Re: [dpdk-dev] questions about new offload ethdev api

DPDK patches and discussions
 help / color / mirror / Atom feed

From: Olivier Matz <olivier.matz@6wind.com>
To: Andrew Rybchenko <arybchenko@solarflare.com>
Cc: Ferruh Yigit <ferruh.yigit@intel.com>,
	Shahaf Shuler <shahafs@mellanox.com>,
	"dev@dpdk.org" <dev@dpdk.org>,
	"Ananyev, Konstantin" <konstantin.ananyev@intel.com>,
	Thomas Monjalon <thomas@monjalon.net>,
	Bruce Richardson <bruce.richardson@intel.com>,
	Matan Azrad <matan@mellanox.com>,
	Jerin Jacob Kollanukkaran <jerinj@marvell.com>
Subject: Re: [dpdk-dev] questions about new offload ethdev api
Date: Fri, 27 Dec 2019 14:54:28 +0100	[thread overview]
Message-ID: <20191227135428.GP22738@platinum> (raw)
In-Reply-To: <b5263021-18f4-7e25-56f9-23b4e5ca3467@solarflare.com>

Hi,

Few comments below.

On Mon, Dec 16, 2019 at 11:39:05AM +0300, Andrew Rybchenko wrote:
> On 12/10/19 9:07 PM, Ferruh Yigit wrote:
> > On 1/23/2018 2:34 PM, Shahaf Shuler wrote:
> >> Tuesday, January 23, 2018 3:53 PM, Olivier Matz:
> > 
> > <...>
> > 
> >>>
> >>> 2/ meaning of rxmode.jumbo_frame, rxmode.enable_scatter, 
> >>> rxmode.max_rx_pkt_len
> >>>
> >>> While it's not related to the new API, it is probably a good opportunity
> >>> to clarify the meaning of these flags.
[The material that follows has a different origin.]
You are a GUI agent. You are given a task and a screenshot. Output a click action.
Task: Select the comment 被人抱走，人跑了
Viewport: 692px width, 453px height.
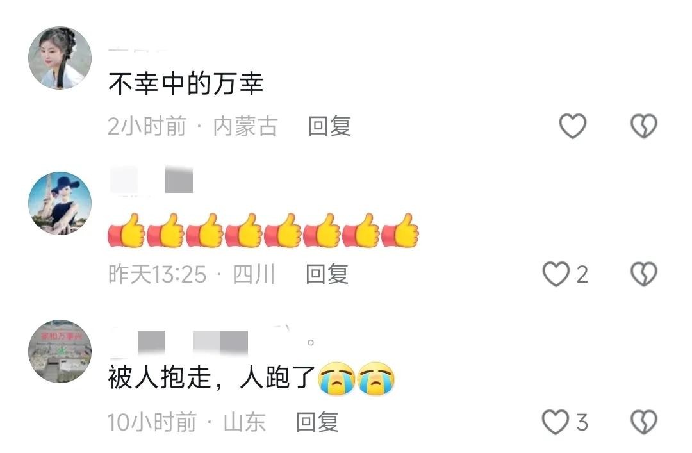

I'm not able to find a good
> >>> documentation about them.
> >>>
> >>> Here is my understanding, the configuration only depends on: - the maximum
> >>> rx frame length - the amount of data available in a mbuf (minus headroom)
> >>>
> >>> Flags to set in rxmode (example): 
> >>> +---------------+----------------+----------------+-----------------+ |
> >>> |mbuf_data_len=1K|mbuf_data_len=2K|mbuf_data_len=16K| 
> >>> +---------------+----------------+----------------+-----------------+ 
> >>> |max_rx_len=1500|enable_scatter  |                |                 | 
> >>> +---------------+----------------+----------------+-----------------+ 
> >>> |max_rx_len=9000|enable_scatter, |enable_scatter, |jumbo_frame      | |
> >>> |jumbo_frame     |jumbo_frame     |                 | 
> >>> +---------------+----------------+----------------+-----------------+

Due to successive quotes, the table was not readable in my mail client,
here it is again (narrower):

+------------+---------------+---------------+---------------+
|            |mbuf_data_len= |mbuf_data_len= |mbuf_data_len= |
|            |1K             |2K             |16K            |
+------------+---------------+---------------+---------------+
|max_rx_len= |enable_scatter |               |               |
|1500        |               |               |               |
+------------+---------------+---------------+---------------+
|max_rx_len= |enable_scatter,|enable_scatter,|jumbo_frame    |
|9000        |jumbo_frame    |jumbo_frame    |               |
+------------+---------------+---------------+---------------+

> >>> If this table is correct, the flag jumbo_frame would be equivalent to check
> >>> if max_rx_pkt_len is above a threshold.
> >>>
> >>> And enable_scatter could be deduced from the mbuf size of the given rxq 
> >>> (which is a bit harder but maybe doable).
> >>
> >> I glad you raised this subject. We had a lot of discussion on it internally
> >> in Mellanox.
> >>
> >> I fully agree. All application needs is to specify the maximum packet size it
> >> wants to receive.
> >>
> >> I think also the lack of documentation is causing PMDs to use those flags
> >> wrongly. For example - some PMDs set the jumbo_frame flag internally without
> >> it being set by the application.
> >>
> >> I would like to add one more item : MTU. What is the relation (if any)
> >> between setting MTU and the max_rx_len ? I know MTU stands for Max Transmit
> >> Unit, however at least in Linux it is the same for the Send and the receive.
> >>
> >>
> > 
> > (Resurrecting the thread after two years, I will reply again with latest
> > understanding.)
> > 
> > Thanks Olivier for above summary and table, and unfortunately usage still not
> > consistent between PMDs. According my understanding:
> > 
> > 'max_rx_pkt_len' is user configuration value, to limit the size packet that is
> > shared with host, but this doesn't limit the size of packet that NIC receives.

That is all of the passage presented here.